The chemistry between the hiring manager and the candidate is so important. Managers need to feel they can work with you. They want to understand if you are going to work well with the team. It’s important they leave the interview confident about your productivity and performance.
They also need to be confident you are going to fit with the wider organisation. This doesn’t mean everyone is the same. You can be from very different backgrounds and share the same values and objectives. Diversity is very important to organisations today. It’s highly beneficial to bring different experiences, views and opinions to a team. Review the company website and follow them on social media to get an idea of their culture.

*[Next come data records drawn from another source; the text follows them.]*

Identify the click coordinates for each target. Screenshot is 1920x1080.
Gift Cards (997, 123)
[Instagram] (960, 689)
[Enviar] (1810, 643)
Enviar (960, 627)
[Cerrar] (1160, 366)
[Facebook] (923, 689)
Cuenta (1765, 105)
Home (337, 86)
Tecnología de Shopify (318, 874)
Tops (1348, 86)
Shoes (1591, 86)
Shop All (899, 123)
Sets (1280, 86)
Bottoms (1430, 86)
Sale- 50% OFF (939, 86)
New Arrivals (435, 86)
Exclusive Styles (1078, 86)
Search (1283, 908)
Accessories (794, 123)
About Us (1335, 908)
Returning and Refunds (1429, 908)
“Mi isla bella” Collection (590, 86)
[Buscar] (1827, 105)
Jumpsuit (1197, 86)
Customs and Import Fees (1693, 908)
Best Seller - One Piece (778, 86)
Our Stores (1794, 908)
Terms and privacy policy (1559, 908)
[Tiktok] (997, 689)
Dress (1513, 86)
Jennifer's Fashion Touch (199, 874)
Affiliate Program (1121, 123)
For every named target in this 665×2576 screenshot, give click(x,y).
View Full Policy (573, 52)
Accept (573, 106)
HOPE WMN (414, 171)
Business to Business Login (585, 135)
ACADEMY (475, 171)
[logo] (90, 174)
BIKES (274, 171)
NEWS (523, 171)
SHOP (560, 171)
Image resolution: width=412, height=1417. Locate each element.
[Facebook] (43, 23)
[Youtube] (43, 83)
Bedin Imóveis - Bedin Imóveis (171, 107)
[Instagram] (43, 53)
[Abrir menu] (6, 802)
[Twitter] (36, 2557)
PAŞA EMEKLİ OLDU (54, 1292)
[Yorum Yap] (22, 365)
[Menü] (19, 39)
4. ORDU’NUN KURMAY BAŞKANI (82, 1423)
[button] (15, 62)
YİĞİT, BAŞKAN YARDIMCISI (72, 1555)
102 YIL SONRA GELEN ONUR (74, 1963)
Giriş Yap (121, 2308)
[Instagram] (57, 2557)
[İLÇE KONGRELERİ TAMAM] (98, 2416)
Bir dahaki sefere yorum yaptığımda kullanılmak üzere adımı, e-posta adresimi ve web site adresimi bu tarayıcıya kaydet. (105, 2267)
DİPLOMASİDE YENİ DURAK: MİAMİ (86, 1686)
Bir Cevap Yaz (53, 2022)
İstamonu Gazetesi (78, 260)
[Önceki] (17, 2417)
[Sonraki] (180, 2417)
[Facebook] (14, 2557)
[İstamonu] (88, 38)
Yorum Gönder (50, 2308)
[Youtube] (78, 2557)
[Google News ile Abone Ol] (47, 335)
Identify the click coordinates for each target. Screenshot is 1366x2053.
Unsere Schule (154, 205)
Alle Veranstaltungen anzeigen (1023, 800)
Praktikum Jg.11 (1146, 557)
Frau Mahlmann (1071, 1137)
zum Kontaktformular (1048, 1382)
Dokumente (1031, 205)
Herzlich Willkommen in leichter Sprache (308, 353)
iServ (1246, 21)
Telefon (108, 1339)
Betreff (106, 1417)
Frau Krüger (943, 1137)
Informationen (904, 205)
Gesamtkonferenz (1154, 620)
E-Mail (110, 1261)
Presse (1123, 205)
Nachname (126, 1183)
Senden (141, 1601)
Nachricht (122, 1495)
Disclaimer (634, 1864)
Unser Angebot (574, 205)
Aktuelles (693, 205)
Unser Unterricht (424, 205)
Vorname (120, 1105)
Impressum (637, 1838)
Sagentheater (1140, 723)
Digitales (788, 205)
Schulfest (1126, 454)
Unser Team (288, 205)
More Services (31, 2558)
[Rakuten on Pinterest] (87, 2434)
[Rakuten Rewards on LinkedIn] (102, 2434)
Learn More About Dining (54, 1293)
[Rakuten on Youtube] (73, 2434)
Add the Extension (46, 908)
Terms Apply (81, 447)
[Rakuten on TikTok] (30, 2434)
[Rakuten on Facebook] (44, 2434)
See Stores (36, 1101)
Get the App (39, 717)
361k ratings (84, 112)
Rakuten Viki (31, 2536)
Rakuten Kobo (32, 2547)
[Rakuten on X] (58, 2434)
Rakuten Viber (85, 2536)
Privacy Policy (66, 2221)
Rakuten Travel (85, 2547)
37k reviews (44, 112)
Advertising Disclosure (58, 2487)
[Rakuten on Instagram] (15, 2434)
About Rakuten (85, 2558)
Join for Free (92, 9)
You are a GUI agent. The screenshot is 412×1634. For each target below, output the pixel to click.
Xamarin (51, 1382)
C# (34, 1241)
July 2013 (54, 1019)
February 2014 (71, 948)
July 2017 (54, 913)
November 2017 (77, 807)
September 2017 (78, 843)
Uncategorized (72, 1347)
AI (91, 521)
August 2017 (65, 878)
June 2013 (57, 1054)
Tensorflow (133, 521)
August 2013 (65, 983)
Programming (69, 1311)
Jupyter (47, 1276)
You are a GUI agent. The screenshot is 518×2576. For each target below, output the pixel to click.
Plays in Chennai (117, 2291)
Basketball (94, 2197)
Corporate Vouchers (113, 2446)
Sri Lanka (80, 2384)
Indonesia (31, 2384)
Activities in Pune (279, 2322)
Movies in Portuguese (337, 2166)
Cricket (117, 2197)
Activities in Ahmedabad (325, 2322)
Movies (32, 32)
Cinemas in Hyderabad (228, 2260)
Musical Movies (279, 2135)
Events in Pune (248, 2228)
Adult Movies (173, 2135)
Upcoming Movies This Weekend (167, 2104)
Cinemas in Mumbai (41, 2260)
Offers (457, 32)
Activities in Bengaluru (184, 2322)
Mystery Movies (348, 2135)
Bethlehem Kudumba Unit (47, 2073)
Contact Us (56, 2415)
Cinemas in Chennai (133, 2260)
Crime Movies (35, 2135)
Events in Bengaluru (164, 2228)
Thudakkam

Most hiring managers and recruiters understand there’s no job for life. That’s not what hiring managers are trying to ascertain when they assess your commitment. They want to establish your motivation and drive for the job. Are you genuinely interested in this job? Highly motivated individuals take pride in their career and strive for results. This attitude is a win-win for your career and the business. Highly motivated individuals are productive and this benefits business.
Think about why this job is of interest. Consider the reasons for wanting to join this company. What is it about the sector you find most attractive? Do your research on the company and the sector they operate. Look at the trends and major factors impacting this sector. Take the time to explain the reasons for being interested. Treat this question as the executive summary of a business case. Be concise and succinct.
The guidelines for answering the “Tell me about yourself” question:
- Match your experience, skills and knowledge to the job – this requires you to do your homework and read the job advert and job description.
- It’s a great opportunity and an invitation to highlight your match and fit to the job requirements and the company culture.
- Do be clear and concise with your answers – this will show you’ve taken the time to prepare and that you are considerate of the interviewer’s time.
- Don’t use loads of buzz words or lots of adjectives – it’s not an opportunity to show off about how wonderful you are. It’s better to prove you’re the right candidate.
- Get the balance right between what you can bring to the organisation and what value you can add with your skills, experience and knowledge and how you will benefit from a career aspiration point of view.
Get the “Tell me a bit about yourself?” question wrong and you can so easily talk yourself out of a job. It’s essential to take the time to understand the job and the organisation.
Hopefully, you’ll now have a much better understanding about what information hiring managers need to make a good decision. Hiring managers aren’t actually asking you to tell your life story. Most good recruiters won’t be asking about your personal life anyway – their role is to assess you against key requirements relating to that job and your fit to the corporate culture.